太陽が空高く昇った頃。

私は携帯電話という名の文明の利器を駆使し、なんとか学校にたどり着いていた。

どうやら、国立陰陽師学校は中等教育学校ーーつまり、”中学校”のようだ。

弐の弥生にいる私は、わかりやすく言うと2の3。

つまるところ中学校2年生というわけだ。

思っていたよりも遥かに幼く、驚きを隠せない。

細長い校舎は階段が多い構造で、弐年生の教室は最上階・8階にあるようだ。

息も絶え絶えになりながら教室の扉を開ける。

すると、教室の空気が固まった。

黒板の前に立っている大人がチョークを持った手を止める。

先生かな。

そんな事をぼんやりと考えていた。

先生のような人が口を開く。

「あぁ、えーっと…亜輝(あかぐ)さん、ですか。来たんですね。」

亜輝というのは私の名字だ。

生徒にそんな反応はひどいんじゃないかという言葉を飲み込む。

「はい、今来ました。」

「そうですか、じゃ、席についてください。」

本当に、素っ気ない。

無難な対応、といえば聞こえがいいのだろうか。

いや、れっきとした職務放棄である。

それを置いても、私の席はどこだろうか。

見たところ、空席は見つからない。

「すいません。
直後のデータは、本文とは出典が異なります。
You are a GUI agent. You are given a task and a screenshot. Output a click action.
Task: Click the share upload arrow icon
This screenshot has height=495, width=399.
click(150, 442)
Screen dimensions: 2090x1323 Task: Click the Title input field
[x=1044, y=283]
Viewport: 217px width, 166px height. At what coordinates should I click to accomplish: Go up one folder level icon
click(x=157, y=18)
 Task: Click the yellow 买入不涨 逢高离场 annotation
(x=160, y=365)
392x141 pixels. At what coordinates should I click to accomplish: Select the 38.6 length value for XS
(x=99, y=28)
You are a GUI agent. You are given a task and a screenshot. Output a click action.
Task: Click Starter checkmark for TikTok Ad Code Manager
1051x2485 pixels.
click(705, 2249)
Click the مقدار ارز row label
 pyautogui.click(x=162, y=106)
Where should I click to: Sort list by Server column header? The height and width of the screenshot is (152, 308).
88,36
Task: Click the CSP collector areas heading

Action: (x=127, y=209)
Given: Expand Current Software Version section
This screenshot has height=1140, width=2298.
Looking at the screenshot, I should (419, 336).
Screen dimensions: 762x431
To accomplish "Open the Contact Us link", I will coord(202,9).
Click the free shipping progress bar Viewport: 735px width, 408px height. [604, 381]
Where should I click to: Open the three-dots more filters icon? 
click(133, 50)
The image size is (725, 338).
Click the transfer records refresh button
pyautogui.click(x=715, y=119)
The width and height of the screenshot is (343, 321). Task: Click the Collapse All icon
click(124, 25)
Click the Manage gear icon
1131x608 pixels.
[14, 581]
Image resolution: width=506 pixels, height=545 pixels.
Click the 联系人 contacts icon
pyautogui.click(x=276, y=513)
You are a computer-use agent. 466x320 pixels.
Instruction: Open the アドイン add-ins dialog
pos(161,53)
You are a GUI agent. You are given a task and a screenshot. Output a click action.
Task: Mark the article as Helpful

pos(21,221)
私の席、どこでしたっけ?」

気まずい空気が流れる。

教師の方をちらっと見る。

教師は目をそらしながら言う。

「僕は知りません。クラスの方に聞いては?」

完全にしらばっくれである。

「はぁ。そうですか。」

クラス全体に聞こえるほど大きなため息を付く。

どうしようかと全体を見回した時。

「み、実稲(みいね)!!」

騒がしく1人の美少女が駆け寄ってきた。

その少女は弾けるような笑顔で私に突進してきた。

そして、その突進は私の想定を優に超えて強力だった。

この美少女は誰なのか。

なぜ私の机と椅子がないのか。

どうしてこんなにも危険人物認定されているのか。

私の悩みは少女の突進とともにふっとばされた。